AUSZUG:
++++++
Während des Studiums der internationalen Beziehungen kehrte sein Name regelmäßig auf den Leselisten wieder: Alexis de Tocqueville. 1831 bereiste der französische Jurist die USA für ein Jahr lang. Daraus entstand das Werk „De la démocratie en Amérique“. Für uns Studenten war sein Buch damals, vor 35 Jahren, ein Muss. Wir debattierten über die Gültigkeit seiner Analyse. In den 1980er Jahren ahnte keiner, dass seine Aussagen zur Jahreswende 2020/21 eine derartige Aktualität entfalten würden.
++++++
GESAMMELTES MATERIAL:
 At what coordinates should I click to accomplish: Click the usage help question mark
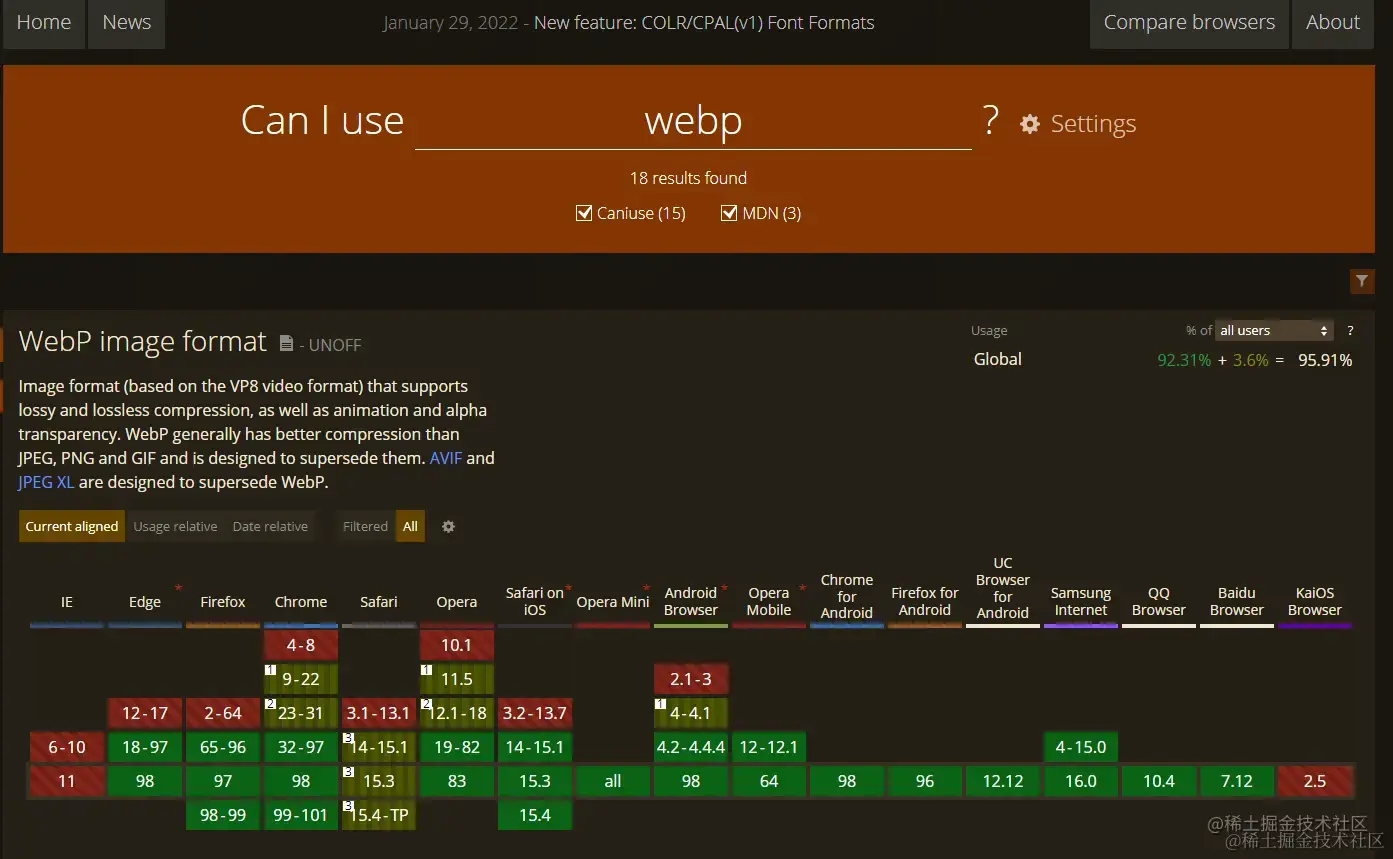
++++++
ARBEITSAUFTRÄGE:
1) Beantworte anhand des Auszugs über Alexis de Tocqueville die folgenden Fragen:
(a) In welchem Jahr bereiste Tocqueville die USA?
(b) Welches Werk entstand aus dieser Reise?
(c) Vor wie vielen Jahren war sein Buch für die Studenten ein Muss?
2) Nenne sämtliche Jahreszahlen, die im Auszug in Ziffern angegeben sind.
3) Übersetze aus dem Auszug den Satz „Wir debattierten über die Gültigkeit seiner Analyse.“ ins Englische.

LÖSUNGEN:
1)
(a) 1831
(b) „De la démocratie en Amérique“
(c) Vor 35 Jahren

2) 1831; 1980er (Jahre); 2020/21

3) We debated the validity of his analysis.